Restitution now comes as a response to two events: to wrongdoing or unjust enrichment. In the area of wrongdoing, there’s a tendency to call it disgorgement. Sometimes unjust enrichment is called subtractive unjust enrichment, which means unjust enrichment at P’s expense. Example, where X pays Y money by mistake. Y realises the gain there, but the gain was at X’s expense. Not like the taxi case where the gain X made was not at Y’s expense. The money is not coming out of their bank account, it's by using Y’s car but they’re not paying that money to X in any way. However, in the mistaken payment case, X is paying that money to Y. The money is coming from X’s bank account to Y. This is why it is called subtractive unjust enrichment – the money is subtracted from X and given to Y. Prof Peter Birks, Lord Robert Godd, Prof Gareth Jones Prof Peter Birks: Professor of civil law at Oxford. He wrote a book called “The Law of Restitution”, in the early days of this area of the law, it had a significantly large influence. Lord Robert Goff: Judge who ended up on HL. Prof Gareth Jones: Professor at Oxford.
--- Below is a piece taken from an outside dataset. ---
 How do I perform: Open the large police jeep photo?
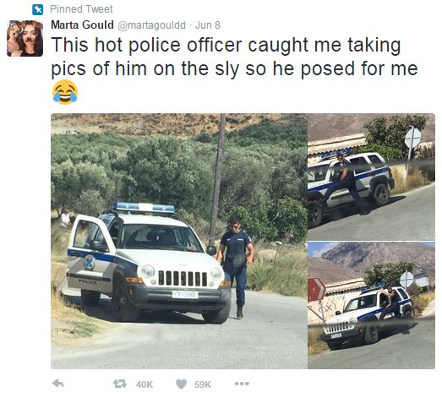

Goff and Jones wrote a textbook originally called “The Law of Restitution”, now called the “The Law of Unjust Enrichment”. Historical Causes of Action We cannot just go to court and say the defendant has been unjustly enriched at the plaintiff’s expense and they want their money back; this is because there is no cause of action recognised by the courts called unjust enrichment. Older forms of action were still spoken about and they were:  3

Money had and received – X pays Y money and wants it back.

  

Money paid – X paid money to third party that benefits Y and X wants the money back. Quantum meruit – payment for services rendered, e.g. if X offers to clean Y’s shoes and Y didn’t ask for it and doesn’t pay X back. Can X claim from Y the cost of cleaning? Quantum valebat – payment for chattels received, e.g. if X has not given Y money but has given them something i.e. car, book and wants payment for that.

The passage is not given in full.